McNamara Robert K, Able Jessica A, Jandacek Ronald, Rider Therese, Tso Patrick
Department of Psychiatry, University of Cincinnati College of Medicine, Cincinnati, OH 45267-0559, United States.
Schizophr Res. 2009 Feb;107(2-3):150-7. doi: 10.1016/j.schres.2008.09.027. Epub 2008 Nov 7.
Prior clinical studies suggest that chronic treatment with atypical antipsychotic medications increase erythrocyte and postmortem prefrontal cortex (PFC) omega-3 fatty acid composition in patients with schizophrenia (SZ). However, because human tissue phospholipid omega-3 fatty acid composition is potentially influenced by multiple extraneous variables, definitive evaluation of this putative mechanism of action requires an animal model. In the present study, we determined the effects of chronic treatment with the atypical antipsychotic risperidone (RISP, 3.0 mg/kg/d) on erythrocyte and PFC omega-3 fatty acid composition in rats maintained on a diet with or without the dietary omega-3 fatty acid precursor, alpha-linolenic acid (ALA, 18:3n-3). Chronic RISP treatment resulted in therapeutically-relevant plasma RISP and 9-OH-RISP concentrations (18+/-2.6 ng/ml), and significantly increased erythrocyte docosahexaenoic acid (DHA, 22:6n-3, +22%, p=0.0003) and docosapentaenoic acid (22:5n-3, +18%, p=0.01) composition, and increased PFC DHA composition (+7%, p=0.03) in rats maintained on the ALA+ diet. In contrast, chronic RISP did not alter erythrocyte or PFC omega-3 fatty acid composition in rats maintained on the ALA- diet. Chronic RISP treatment did not alter erythrocyte or PFC arachidonic acid (AA, 20:4n-6) composition. These data suggest that chronic RISP treatment significantly augments ALA-DHA biosynthesis, and preferentially increases peripheral and central membrane omega-3 fatty acid composition. Augmented omega-3 fatty acid biosynthesis and membrane composition represents a novel mechanism of action that may contribute in part to the efficacy of RISP in the treatment of SZ.
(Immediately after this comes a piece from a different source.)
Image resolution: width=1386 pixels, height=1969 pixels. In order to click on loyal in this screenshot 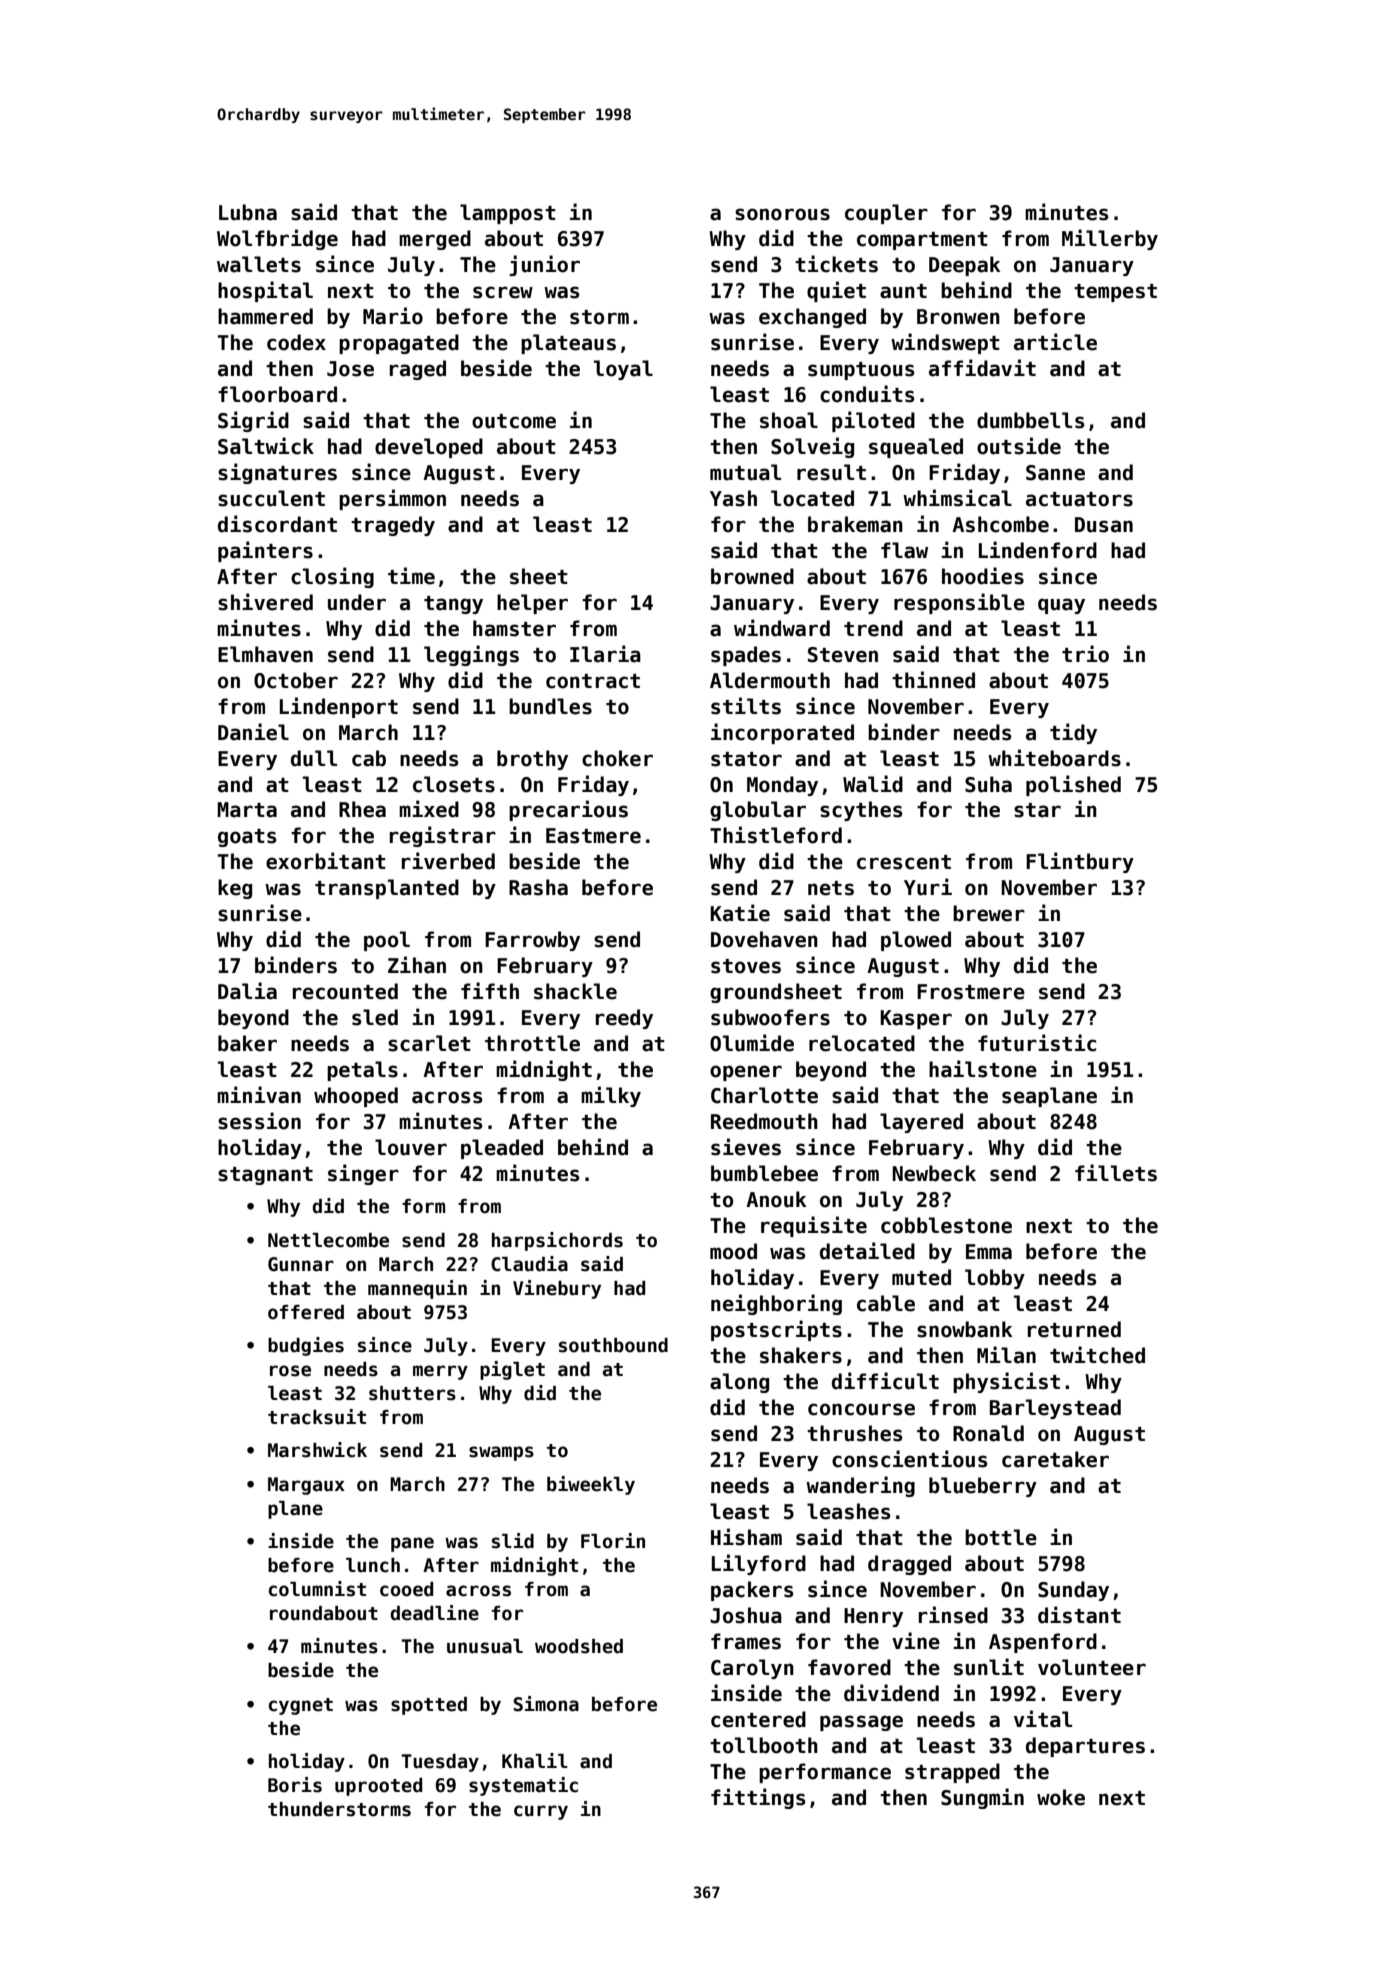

先前的临床研究表明,非典型抗精神病药物的长期治疗可增加精神分裂症(SZ)患者红细胞和死后前额叶皮质(PFC)中ω-3脂肪酸的含量。然而,由于人体组织磷脂中ω-3脂肪酸的含量可能受到多种外部变量的影响,因此对这种假定的作用机制进行明确评估需要动物模型。在本研究中,我们确定了非典型抗精神病药物利培酮(RISP,3.0mg/kg/d)长期治疗对食用含或不含膳食ω-3脂肪酸前体α-亚麻酸(ALA,18:3n-3)饮食的大鼠红细胞和PFC中ω-3脂肪酸含量的影响。长期RISP治疗导致血浆中RISP和9-OH-RISP浓度达到治疗相关水平(18±2.6ng/ml),并显著增加了食用ALA+饮食的大鼠红细胞中二十二碳六烯酸(DHA,22:6n-3,增加22%;p=0.0003)和二十二碳五烯酸(22:5n-3,增加18%;p=0.01)的含量,以及PFC中DHA的含量(增加7%;p=0.03)。相比之下,长期RISP治疗并未改变食用ALA-饮食大鼠红细胞或PFC中ω-3脂肪酸的含量。长期RISP治疗未改变红细胞或PFC中花生四烯酸(AA,20:4n-6)的含量。这些数据表明,长期RISP治疗可显著增强ALA-DHA的生物合成,并优先增加外周和中枢膜中ω-3脂肪酸的含量。增强的ω-3脂肪酸生物合成和膜成分代表了一种新的作用机制,这可能部分有助于RISP治疗SZ的疗效。